2022-10-15 08:57:31 By : Mr. yong wu

Plane spotters monitoring the skies around China via open-source software said an American reconnaissance aircraft went on a lengthy intelligence-gathering mission off the Chinese coast on Tuesday.

Online flight trackers recorded the apparent movements of a U.S. Air Force plane that probed the South China Sea ahead of a series of intensive live-fire exercises involving the People's Liberation Army. A Chinese state media pundit said the PLA drills were likely in preparation for a conflict with the United States over the island of Taiwan.

According to the South China Sea Strategic Situation Probing Initiative, a Peking University think tank tracking U.S. military movements, the RC-135W Rivet Joint craft operated off China's southern provinces of Guangdong and Hainan before passing the Paracel Islands—controlled by China but also claimed by Vietnam.

🇺🇸USAF RC-135W #AE01CD is conducting close-in reconnaissance alongside 🇨🇳China's coast, Dec 14. In November, the US sent 94 such reconnaissance flights to the #SouthChinaSea to spy on China. pic.twitter.com/lGXq1GPE7D

Public flight data showed the American spy plane taking off from Kadena Air Base on the Japanese island of Okinawa before entering the South China Sea via the Bashi Channel south of Taiwan.
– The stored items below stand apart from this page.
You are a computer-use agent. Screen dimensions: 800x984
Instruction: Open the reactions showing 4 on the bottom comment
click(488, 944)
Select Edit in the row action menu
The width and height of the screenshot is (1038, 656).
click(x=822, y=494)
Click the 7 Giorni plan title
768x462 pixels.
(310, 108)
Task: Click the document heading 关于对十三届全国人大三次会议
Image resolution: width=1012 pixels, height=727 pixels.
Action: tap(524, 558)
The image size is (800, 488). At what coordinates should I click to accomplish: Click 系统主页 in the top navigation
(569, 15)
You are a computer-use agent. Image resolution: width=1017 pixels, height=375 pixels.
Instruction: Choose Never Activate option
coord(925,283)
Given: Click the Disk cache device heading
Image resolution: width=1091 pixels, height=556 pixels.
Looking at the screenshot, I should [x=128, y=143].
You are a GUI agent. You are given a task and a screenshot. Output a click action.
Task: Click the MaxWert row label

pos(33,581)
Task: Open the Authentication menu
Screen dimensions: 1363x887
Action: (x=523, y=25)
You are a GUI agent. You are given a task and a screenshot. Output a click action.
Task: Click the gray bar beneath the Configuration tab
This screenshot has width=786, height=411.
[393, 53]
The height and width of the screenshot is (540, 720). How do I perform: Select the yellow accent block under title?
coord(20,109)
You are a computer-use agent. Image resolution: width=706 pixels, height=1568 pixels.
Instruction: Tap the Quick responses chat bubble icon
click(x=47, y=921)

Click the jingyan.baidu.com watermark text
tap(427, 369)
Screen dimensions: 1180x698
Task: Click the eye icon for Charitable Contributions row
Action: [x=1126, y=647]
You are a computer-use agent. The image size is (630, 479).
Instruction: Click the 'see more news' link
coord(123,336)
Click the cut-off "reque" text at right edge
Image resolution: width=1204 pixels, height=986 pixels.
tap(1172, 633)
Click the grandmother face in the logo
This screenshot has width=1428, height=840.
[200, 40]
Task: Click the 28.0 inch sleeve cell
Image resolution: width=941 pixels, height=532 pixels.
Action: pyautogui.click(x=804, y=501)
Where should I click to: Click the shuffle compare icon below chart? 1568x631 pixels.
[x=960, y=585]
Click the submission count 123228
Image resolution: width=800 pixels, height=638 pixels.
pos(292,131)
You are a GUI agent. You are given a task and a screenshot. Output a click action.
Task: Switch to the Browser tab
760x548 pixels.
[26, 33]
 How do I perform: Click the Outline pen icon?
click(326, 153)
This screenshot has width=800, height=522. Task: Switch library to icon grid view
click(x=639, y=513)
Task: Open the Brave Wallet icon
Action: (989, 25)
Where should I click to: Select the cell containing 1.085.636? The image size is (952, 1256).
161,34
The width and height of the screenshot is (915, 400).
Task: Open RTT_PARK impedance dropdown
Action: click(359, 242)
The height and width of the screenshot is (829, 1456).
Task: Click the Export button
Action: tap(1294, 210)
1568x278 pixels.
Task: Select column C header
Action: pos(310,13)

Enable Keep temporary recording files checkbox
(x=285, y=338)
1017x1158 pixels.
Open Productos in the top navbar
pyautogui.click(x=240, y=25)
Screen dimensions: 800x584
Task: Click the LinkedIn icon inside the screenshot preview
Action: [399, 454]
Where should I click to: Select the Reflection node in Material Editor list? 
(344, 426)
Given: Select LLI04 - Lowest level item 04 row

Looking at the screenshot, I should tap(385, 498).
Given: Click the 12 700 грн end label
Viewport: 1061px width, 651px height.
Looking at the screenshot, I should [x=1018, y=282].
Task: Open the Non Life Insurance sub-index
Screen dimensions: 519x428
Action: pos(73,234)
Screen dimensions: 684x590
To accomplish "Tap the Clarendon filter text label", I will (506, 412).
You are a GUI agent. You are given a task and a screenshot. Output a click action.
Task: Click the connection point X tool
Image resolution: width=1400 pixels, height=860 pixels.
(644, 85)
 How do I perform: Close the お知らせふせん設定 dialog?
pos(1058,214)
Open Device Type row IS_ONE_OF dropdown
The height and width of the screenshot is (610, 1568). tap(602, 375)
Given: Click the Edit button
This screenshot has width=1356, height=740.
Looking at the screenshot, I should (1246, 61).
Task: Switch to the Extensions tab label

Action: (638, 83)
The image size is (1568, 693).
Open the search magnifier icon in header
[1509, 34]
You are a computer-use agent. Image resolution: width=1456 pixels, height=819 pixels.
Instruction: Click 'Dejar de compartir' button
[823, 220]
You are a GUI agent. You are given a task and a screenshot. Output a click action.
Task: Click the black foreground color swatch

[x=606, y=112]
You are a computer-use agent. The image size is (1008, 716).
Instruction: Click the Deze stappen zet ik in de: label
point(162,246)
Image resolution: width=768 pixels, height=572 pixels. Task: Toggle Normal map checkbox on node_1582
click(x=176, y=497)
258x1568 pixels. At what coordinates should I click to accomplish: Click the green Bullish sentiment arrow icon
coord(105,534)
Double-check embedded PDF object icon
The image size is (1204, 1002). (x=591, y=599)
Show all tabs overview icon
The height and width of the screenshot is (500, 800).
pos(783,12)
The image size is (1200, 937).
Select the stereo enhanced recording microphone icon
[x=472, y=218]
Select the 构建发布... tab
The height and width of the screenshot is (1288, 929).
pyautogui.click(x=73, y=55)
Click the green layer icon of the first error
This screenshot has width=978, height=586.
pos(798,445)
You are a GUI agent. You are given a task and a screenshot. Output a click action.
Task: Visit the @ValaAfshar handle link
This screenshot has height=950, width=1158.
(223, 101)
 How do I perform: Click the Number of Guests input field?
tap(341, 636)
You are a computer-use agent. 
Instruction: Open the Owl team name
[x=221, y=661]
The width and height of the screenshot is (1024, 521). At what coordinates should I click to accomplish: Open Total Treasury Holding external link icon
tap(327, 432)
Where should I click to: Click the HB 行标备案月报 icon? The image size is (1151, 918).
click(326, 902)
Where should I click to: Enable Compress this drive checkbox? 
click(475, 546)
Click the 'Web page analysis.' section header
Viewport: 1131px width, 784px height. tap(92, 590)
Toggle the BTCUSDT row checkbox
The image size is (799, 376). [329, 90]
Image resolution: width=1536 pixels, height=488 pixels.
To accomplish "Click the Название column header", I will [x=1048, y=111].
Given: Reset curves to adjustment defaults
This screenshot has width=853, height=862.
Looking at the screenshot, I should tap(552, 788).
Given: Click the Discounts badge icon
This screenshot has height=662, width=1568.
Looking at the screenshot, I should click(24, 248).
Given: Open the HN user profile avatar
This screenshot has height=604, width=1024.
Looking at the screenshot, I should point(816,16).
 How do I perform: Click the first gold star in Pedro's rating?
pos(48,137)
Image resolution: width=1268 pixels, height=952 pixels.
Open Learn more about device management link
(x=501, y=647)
On the same day, Taiwan reported five PLA warplanes operating southwest of the island, in what could have been attempts by the Chinese military to monitor the U.S. aircraft.

The Chinese think tank said American reconnaissance aircraft conducted a record 94 sorties in the South China Sea last month.

Tuesday's Air Force intelligence-gathering operation came a day after the Chinese maritime authorities announced no-go zones for three military exercises taking place off Hainan, in the South China Sea. They were scheduled to begin on Wednesday with live-fire drills in the waters northeast of the island province, according to the China Maritime Safety Administration.

Separate exercises were announced for Wednesday through Friday and for Thursday through Friday, southwest and northwest of Hainan respectively, said notices issued by the maritime authorities of Sanya and Yangpu.

The Global Times, a state-owned tabloid published by the Chinese Communist Party newspaper People's Daily, said the PLA drills would likely involve joint-operations training of different military branches.

It quoted one commentator as saying the PLA was possibly using Hainan to simulate operations to capture Taiwan. However, the two islands differ in size, shape and terrain.

Chinese military exercises would nonetheless "have the island of Taiwan in mind" and seek to "deter potential interferences by foreign forces," the analyst told the tabloid. This was a reference to potential, even likely, military assistance from the U.S. and its treaty ally Japan.

The People's Republic of China, founded in 1949 by Mao Zedong, has never governed Taiwan. However, Beijing asserts historical claims over the island's sovereignty. Taiwan says it is already an independent country called the Republic of China and ruled under its constitution.

Beijing has never renounced the option of using force to seize the island. Washington, Taipei's strongest international backer, insists differences across the Taiwan Strait must be resolved by peaceful means and, in recent years in particular, in accordance with the wishes of the Taiwanese people.